Las implicaciones éticas del uso de la IA en la educación son hoy difíciles de delimitar. Con una conexión a internet, acceder al bot es como frotar una lámpara mágica: pedir y recibir en segundos. Ninguna habilidad escapa a su dominio: valorar, caracterizar, redactar, incluso crear. El riesgo es que, ante tanta inmediatez, la pupila se asombre menos. Saber ya no es un lujo, pero pensar críticamente sí se está convirtiendo en uno.
En estos actos, ya generalizados entre las nuevas generaciones en entornos académicos, cuesta ver la sombra corrosiva y mediocre del plagio. Tampoco se percibe claramente el peligro de multiplicar una mentira vendida como verdad, solo porque las fuentes del algoritmo así lo patenten. Por ello, el tratamiento de esta herramienta no debe ser sancionador. Llegó para quedarse. Debe ser, ante todo, pedagógico: fomentar un empleo consciente y cauteloso, porque como muchas realidades del ciberespacio, la IA llega cargada de sesgos, a menudo envueltos en la ficción de una verdad absoluta. Ella no nació para quedarse callada; dará respuestas siempre, aunque estas incluyan las «alucinaciones» que su algoritmo pueda generar.
En este contexto, la tarea primordial es incentivar el razonamiento humano, la lógica y la crítica. Reivindicar el valor de la «ignorancia natural», ese punto de partida genuino para la indagación, se vuelve necesario en tiempos de tanta inteligencia artificial.
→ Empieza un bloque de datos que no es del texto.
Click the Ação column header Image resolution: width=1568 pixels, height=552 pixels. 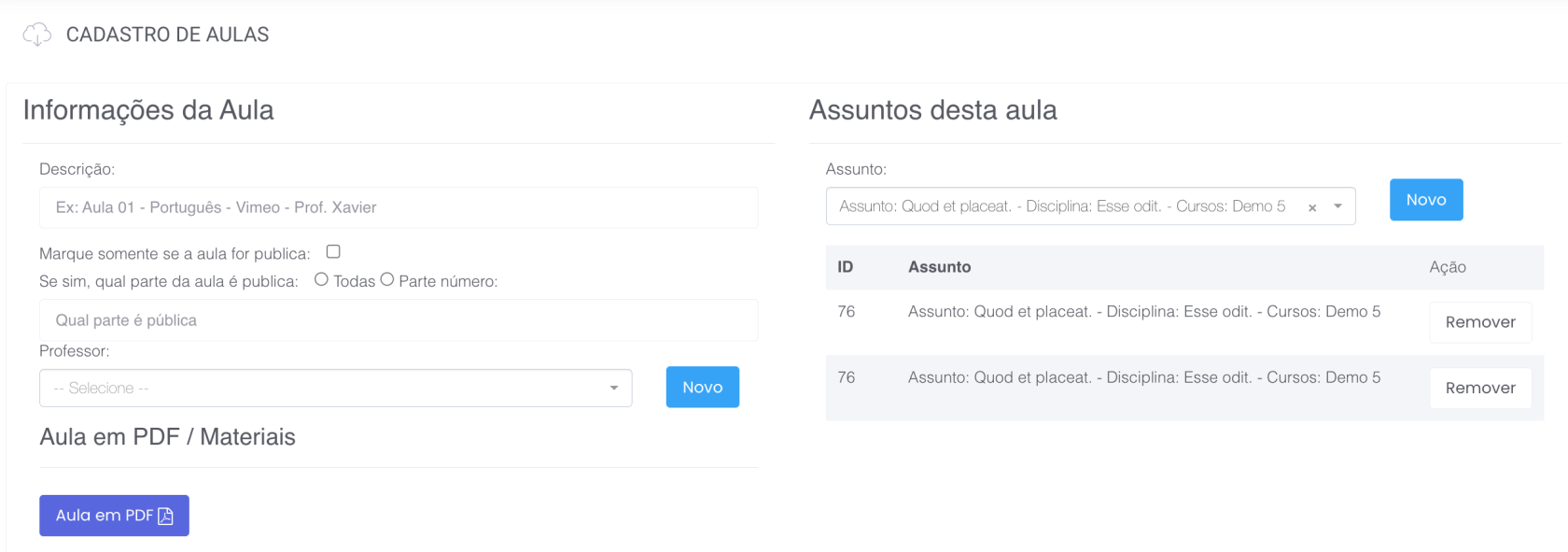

La pregunta, entonces, no debe centrarse en cómo evitar una tarea mecánica, sino en cómo diseñar una que desactive el «copiar y pegar» y provoque un análisis proactivo.
Se trata de dejar en evidencia que el bot, aunque útil, no conoce en sentido humano: no sabe cómo palpitan determinados sentimientos, no puede sustituir la conexión con autores, contextos locales o procesos y experiencias. La creatividad pedagógica hará menos mecánicas y reproductivas las respuestas que recibamos.
Para ir un paso adelante, buscar primero lo que orientamos buscar, anticipando los atajos, puede ser un primer paso. El desafío final es provocar al «escaramujo preguntón» que cada estudiante lleva dentro, fomentando esa curiosidad que no se conforma con la primera respuesta, sino que insiste, como en la canción, en venir a preguntar.